Ever wonder how florists get their flowers to last so long? Here’s a few tips that will help you to keep your cut flowers longer. Pick fresh young blooms just as they open whenever possible. The ideal here is to pick blossoms freshened with morning dew; next best is early evening.
But this ideal time to pick is highly dependent on the day. The idea is to cut blooms with the highest levels of moisture and water-borne minerals retained in the stems. For this reason commercial growers will sometimes liquid feed a crop the day before harvesting the cut flowers.
Once cut remove most if not all foliage because the leaves will evaporate stem moisture into the air bleeding the bloom to an early death. The way you cut the stems has a lot to do with how long your prize blooms will last, too.
As a general rule firm, thick, fleshy stems like lily, gladioli, daffodil, anemone, tulip, snapdragon, polyanthus, etc. should be cut on a slant to allow maximum water to enter the stem.
Recut these stems frequently taking off a few centimeters each time to keep the water and food flowing up the stem and feeding the next buds to open.
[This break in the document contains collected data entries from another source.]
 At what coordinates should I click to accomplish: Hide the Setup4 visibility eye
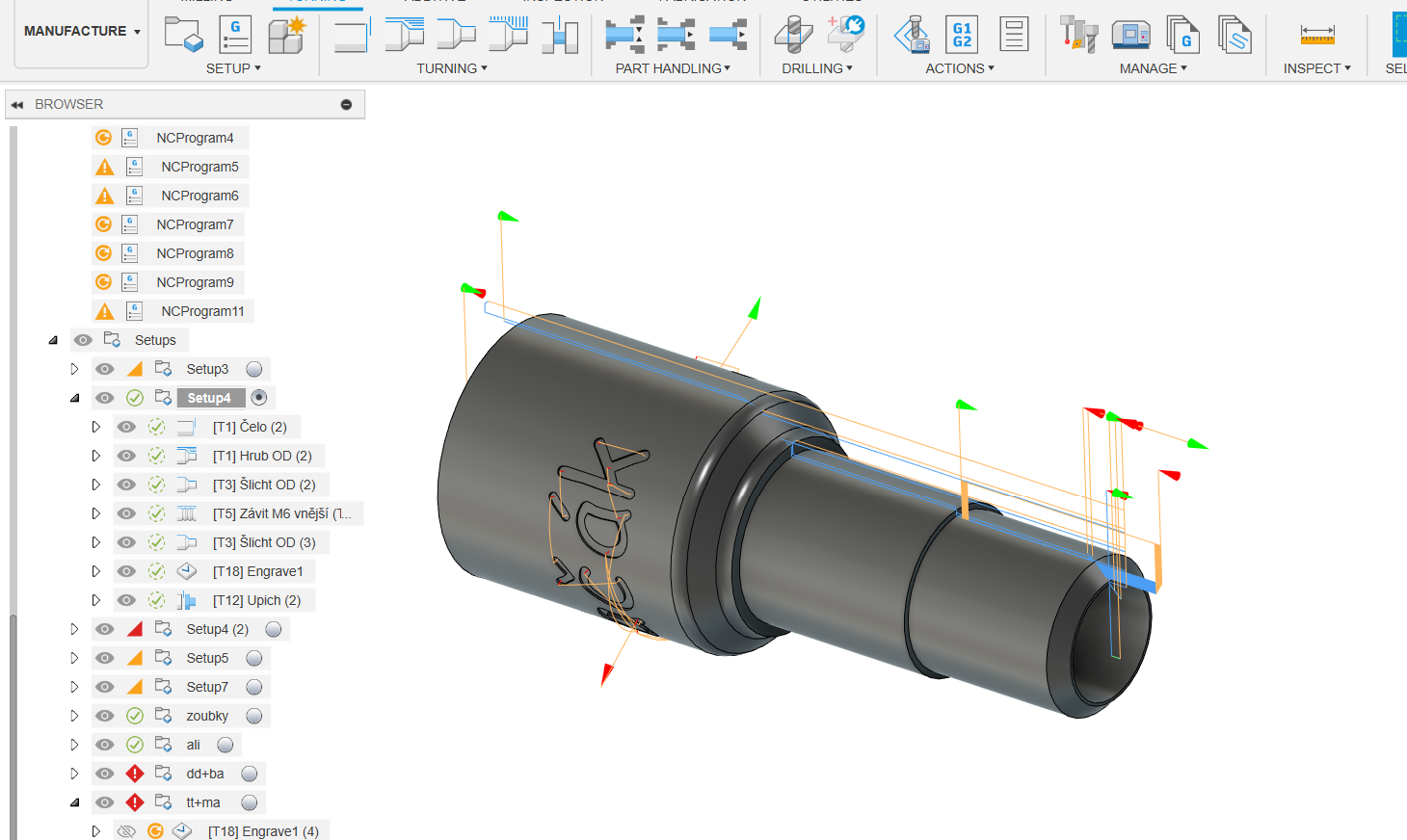tap(105, 398)
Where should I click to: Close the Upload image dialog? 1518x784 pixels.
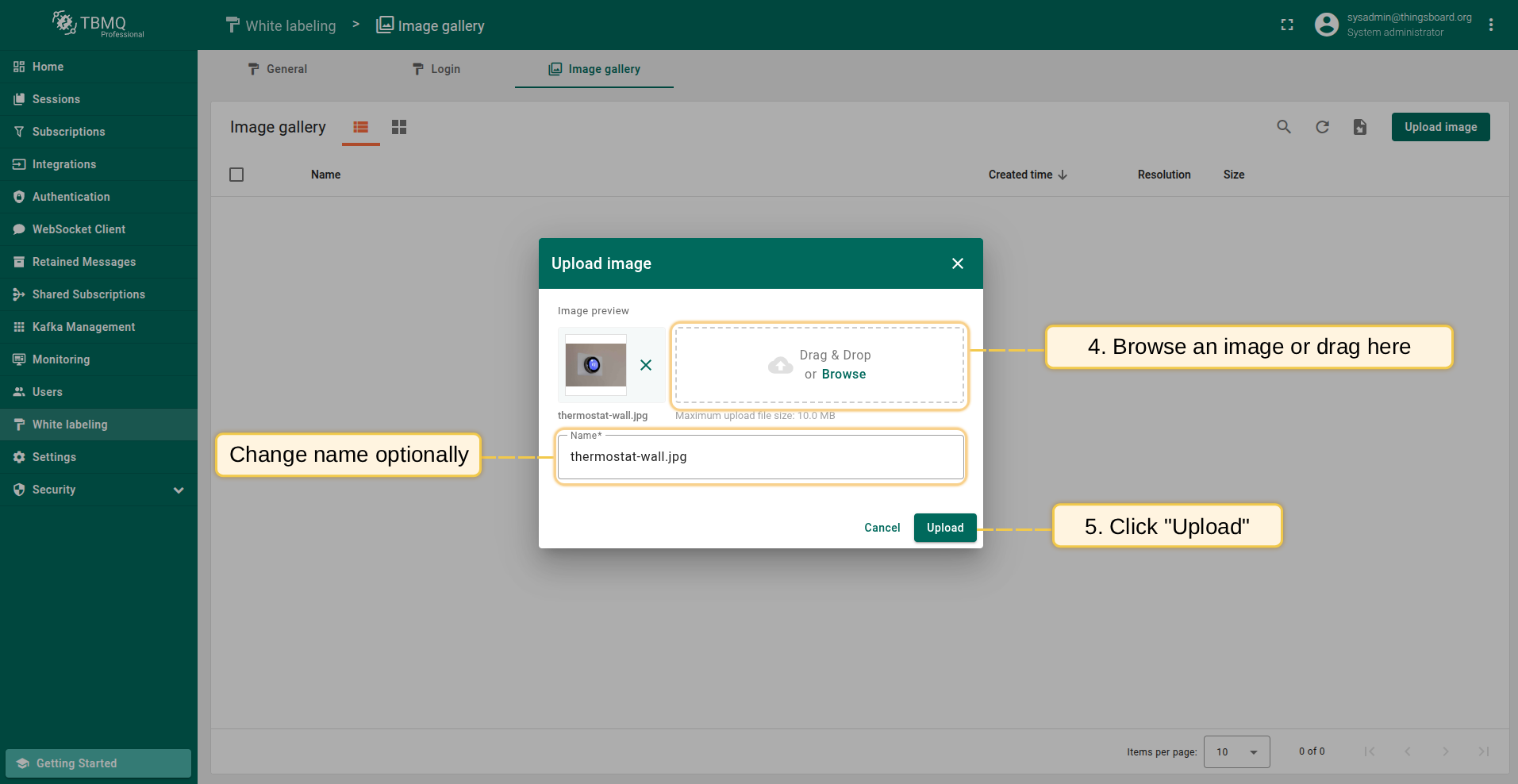(x=958, y=263)
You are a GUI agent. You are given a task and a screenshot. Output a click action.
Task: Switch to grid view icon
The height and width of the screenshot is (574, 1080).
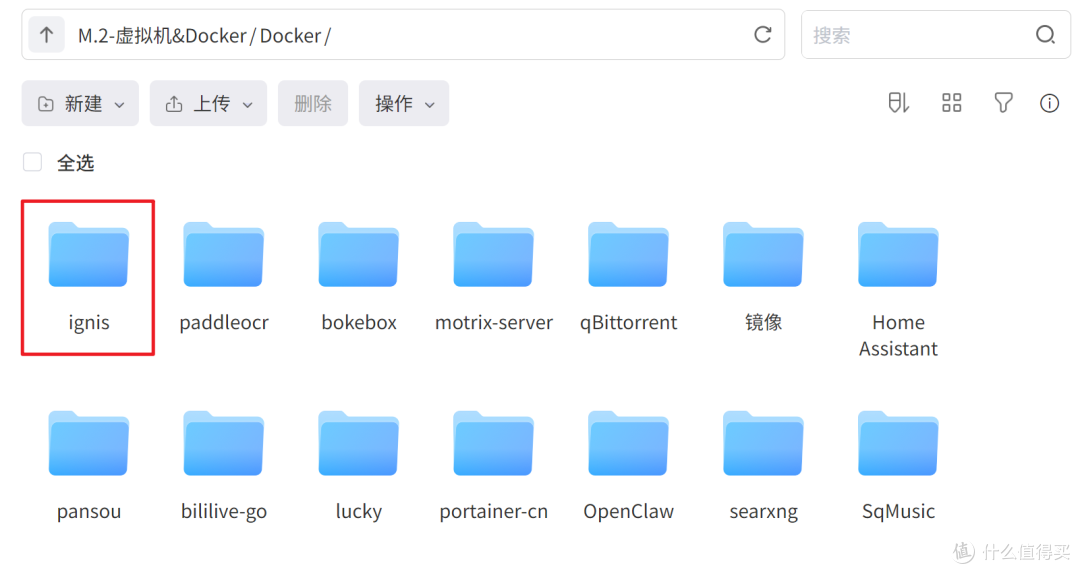point(951,103)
Hardwood stems like viburnum, lilac, hydrangea, spirea, philadelphus(mock orange), tree peony, roses, spring fruit tree blossom, etc. should have the bottom 3-5cm scraped and/or crushed then plunged in 4-5cm of near boiling water for a few minutes. This seals the stems, locking in the stem minerals that the flower will live on for the remainder of its life.
Some flowers have a milky sap that is a true latex, sort of a raw rubber. This sap bleeds out quickly in water and, the flower quickly perishes. To stop this, burn or scald the stem ends immediately on picking. Re-scald if the stems are recut. Flowers with latex sap include: poinsettia, oleander, euphorbia, mandevilla and poppies.
Other flowers that respond well to their stem ends being boiled or scalded for a few minutes to seal in minerals include: aquilegia, aster, canterbury bells, chrysanthemum, dahlia, delphinium, foxglove, gaillardia, iris, stock and zinnia.
Once the stems are properly cut and prepared, stand in deep water up to the neck of the flower for at least a few hours. You can further enhance the flowers life span by adding the tiniest pinch of soluble plant food or Chrysal to this water in which the flower arrangement actually stands.
The flowers will absorb this nutrient solution through the stem wall, further enriching the bloom and prolonging it’s life. A pinch of sugar or epsom salts is an old fashioned substitute.
Also try adding a tiny spot of bleach or disinfectant to kill water-borne bacteria that causes stem rot which will block stems making flowers wilt and die quickly. At first sign of stem rot recut the stems at least 3cm above the affected stem.
Once the flowers have been arranged, place them in a bright, well ventilated room where temperatures remain comfortable to cool. Avoid excessive heat or direct sunlight which will perish blooms prematurely.
It’s all worth the effort because well prepared and cared for blooms can often outlive their neighbours left in the garden to weather the elements!